– Идите, – подавив вздох разочарования, сказал он хирургу. – И молитесь, чтобы у этой вашей Суворовой не обнаружилась родня, жаждущая мести!

Выйдя за дверь, Мономах почувствовал, что ему катастрофически не хватает воздуха. Такое случалось каждый раз, когда приходилось общаться с Муратовым, который словно бы поглощал вокруг себя кислород, погружая окружающих в вакуум. Игнорируя свободный лифт, гостеприимно раскрывший перед ним створки, он распахнул дверь на лестницу и бегом преодолел несколько пролетов. Под самой крышей бывший главврач оборудовал что-то вроде зимнего сада. Небольшое светлое помещение украшали растения в кадках и репродукции картин итальянских художников с видами Неаполя. Интересный выбор, если учесть, что экс-главный в жизни не выезжал в дальнее зарубежье. У окна примостился столик с электрическим чайником и кофеваркой, а в ящиках лежали чашки и пластиковые стаканчики. С самого начала повелось, что сюда приходили только врачи. Младший и средний медицинский персонал даже не пытался переступить порог, хотя официального запрета не существовало. Кто содержал в порядке помещение и следил за запасами кофе и чая, Мономах понятия не имел, да и пользовался этим «оазисом» лишь в крайних случаях, когда необходимо укрыться от любопытных глаз. Как раз сейчас ему требовалось побыть в одиночестве. Без того, чтобы кто-то барабанил в дверь с вопросами и проблемами, без телефонных звонков и визитов пациентов.

Раздвинув французское окно, Мономах шагнул на крышу и опустился на нагретую солнцем металлическую поверхность. Его соседями оказались голуби, принимающие солнечные ванны, да чайки, носившиеся над балконами в ожидании подачек. Прислонившись спиной к стене, Мономах прикрыл глаза и попытался сосредоточиться. Почему она умерла? Он столько сделал, чтобы облегчить ей существование! Договорился о переводе в кардиологию, напряг народ из сестринского ухода, чтобы подвинули очередь для остро нуждающейся – и каков результат? Мономах не переставал спрашивать себя, почему так переживает. В конце концов, не впервые он теряет пациента, а Суворова умерла даже не на столе…

– Владимир Всеволодович?

Повернув голову, он увидел стоящую в проеме окна Кайсарову. Вот уж сюрприз так сюрприз!

– Как вы меня нашли?

– Вас нет у себя, не было на обходе, и я знала, что вас вызывали к Муратову.

– Больница большая!

– Я и сама прихожу сюда, когда мне плохо.

– Значит, вы в курсе?

– Разумеется, и с себя вины не снимаю…

– Да бросьте, при чем тут вы! Кардиограмма была нормальная, ее диабет не препятствовал операции…

– Тогда почему вы здесь?

– Вы правы, меня здесь быть не должно, – кивнул Мономах, поднимаясь на ноги и подходя к окну. Алсу посторонилась, пропуская его внутрь.

– Я пришла не для того, чтобы вас прогнать!

– А для чего вы пришли – посочувствовать?

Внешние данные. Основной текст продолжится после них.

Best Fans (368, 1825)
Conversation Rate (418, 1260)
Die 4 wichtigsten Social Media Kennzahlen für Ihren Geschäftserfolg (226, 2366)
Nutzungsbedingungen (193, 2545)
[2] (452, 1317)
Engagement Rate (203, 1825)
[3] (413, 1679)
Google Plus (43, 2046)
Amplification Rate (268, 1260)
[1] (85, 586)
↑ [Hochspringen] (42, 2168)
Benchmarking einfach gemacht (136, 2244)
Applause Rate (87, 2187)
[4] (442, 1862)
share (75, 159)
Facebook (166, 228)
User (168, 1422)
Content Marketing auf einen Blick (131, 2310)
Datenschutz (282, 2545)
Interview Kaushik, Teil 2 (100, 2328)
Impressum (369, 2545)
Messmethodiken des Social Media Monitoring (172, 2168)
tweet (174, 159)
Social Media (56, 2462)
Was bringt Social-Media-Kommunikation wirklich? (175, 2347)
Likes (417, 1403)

– Я понимаю, что случившееся дает Муратову козырь против вас. И разве я, как и почти все в больнице, не в курсе, что он спит и видит, как бы вас выдавить?

– Да вам-то какое дело? – пожал плечами Мономах. – Вы вообще из другого отделения!

– То есть мне должно быть наплевать? – вскинула красиво очерченные брови девушка.

Мономах стоял к ней так близко, что невольно в голову пришла странная мысль: они никогда не находились на столь коротком расстоянии друг от друга. Обычно беседовали на бегу, в коридорах, у него в кабинете или в палате, в присутствии посторонних. Он мог рассмотреть ее темные глаза, полные губы и тонкий нос с нервно раздувающимися ноздрями.

Она первой его поцеловала. Мономах сделал то, что и любой здоровый мужчина – ответил на поцелуй со всей страстью, на какую был способен, подогреваемой злостью на себя, на Муратова и даже на несчастную покойную Суворову.